Hay personas, como la ministra de Asuntos Exteriores, que saben inglés, francés, alemán e italiano a la perfección porque sus padres las mandaron a estudiar con familias extranjeras desde pequeñas, e igual es tarde para mí pero no para mi hijo. Me pregunto si le gustará cruzar autopistas de idiomas y si tengo derecho de sobreamueblarle el coco. Me cuenta su madre por WhatsApp que le ha puesto el videoclip de Thriller esta mañana y yo pego un respingo porque tengo un trauma con él. Lo estrenaron en diciembre de 1983 y me lo tragué durante todo 1984 porque no paraban de emitirlo en TVE1. De aquello hace toda una vida y aún lo recuerdo, así que es probable que también se grabe en su memoria. ¿Recordará el día de hoy en 2058? Da pena que la vida no sea lo suficientemente larga como para no olvidar algunas cosas.

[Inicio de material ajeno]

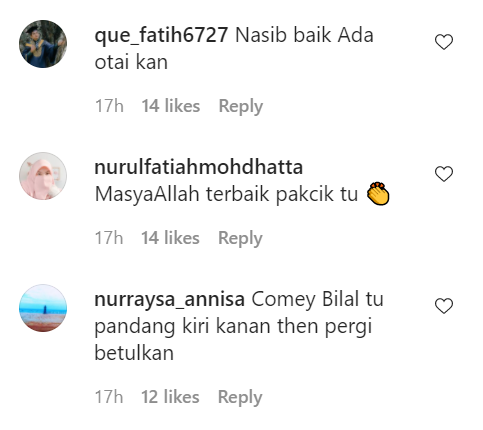
Task: Reply to nurraysa_annisa's Comey Bilal comment
Action: click(x=240, y=397)
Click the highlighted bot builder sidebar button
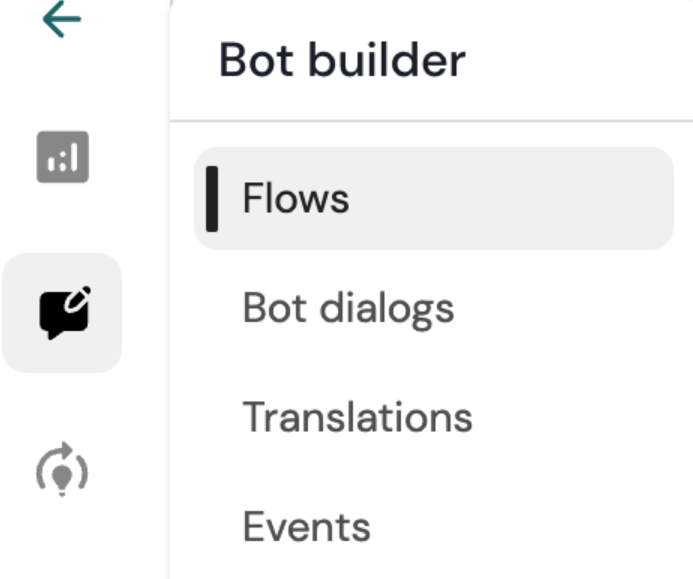 coord(62,313)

Yo no he olvidado ninguno de mis primeros besos ni tampoco la sensación de publicar en un nuevo medio de comunicación por primera vez. Llevo 14 años trabajando como periodista y la profesión ha sufrido una profunda transformación. No estoy cansado, pero creo que ya he hecho muchas cosas y en condiciones normales me quedan aún dos tercios de carrera profesional. ¿Cómo los relleno? ¿Cuántas veces me tendré que reinventar? ¿Seré un buen profesor de universidad? ¿Cuántos años faltan para que me consideren un viejo profesor? La primera vez que un muchacho me llamó de usted lo acepté con gusto, como muestra de respeto, y sigue sin molestarme porque todavía me siento el más joven de la sala —en cada sala—, aunque ya no lo sea.
Cada vez que acudo a una reunión familiar de esas en las que hay primitos pequeños dudo si llevar la voz cantante. Son liturgias en las que me he sentido cómodo adoptando un lugar pasivo, respondiendo preguntas sobre mis estudios y mis primeros empleos… Pero ahora soy yo el que está en disposición de integrar al resto, de dar palique, de sacar conversación, de preguntar a tal o a cual si se va de erasmus y si ya ha empezado a ligar, y me planteo que ya debería estar repartiendo propinas. Creo que me quedan como dos o tres años para empezar a preocuparme por el vello de la nariz y de las orejas y a lo mejor ya no tiene mucho sentido que siga llevando zapatillas fluorescentes. ¿A partir de qué edad resulta un poco absurdo seguir comprando novelas gráficas para ti?
Esos libros que tengo en la estantería y que ya he leído, ¿volveré a abrirlos? Si no es junto a mi hijo, ¿tiene sentido que desempolve El guardián entre el centeno? ¿O El lobo estepario? ¿Entenderé alguna vez La broma infinita de Foster Wallace si me doy el tiempo suficiente? ¿O el más inmediato de los libros de Pynchon? Sí que podría aprender a pintar, e incluso hacerme bueno en ello. La historia de la humanidad está preñada de gestas de superación. Lo que no podré ya es ser campeón de 110 metros vallas. También podría inventar algo, o hacerme experto en protocolo. Solo hay que fijar las pasiones, obsesionarse con ellas y consagrar nuestro esfuerzo a perfeccionarlas. Me encantaría saber patinar sobre hielo, pero me conformaré con no caerme si lo hago en el asfalto del Retiro.
Ayer hice 40 palos, solo 10 menos que el título que puso Pau Donés a su biografía cuatro años antes de morir. Vi su documental con Évole hace unas semanas y amaba la vida sin ironía y sin buenismo. Le chiflaba estar vivo, así que se mudó a las montañas y se rodeó de la gente que quiso, como Albert Finney en Big Fish, pero sin efectos especiales. Me he esforzado por tener todo atado todo el rato hasta el punto de que podría dar por cerrado el chiringuito y habría estado bien, así que considero tiempo regalado todo lo que resta y así lo vivo.
Me queda toda la vida por delante. Bueno, toda la vida menos 40 años.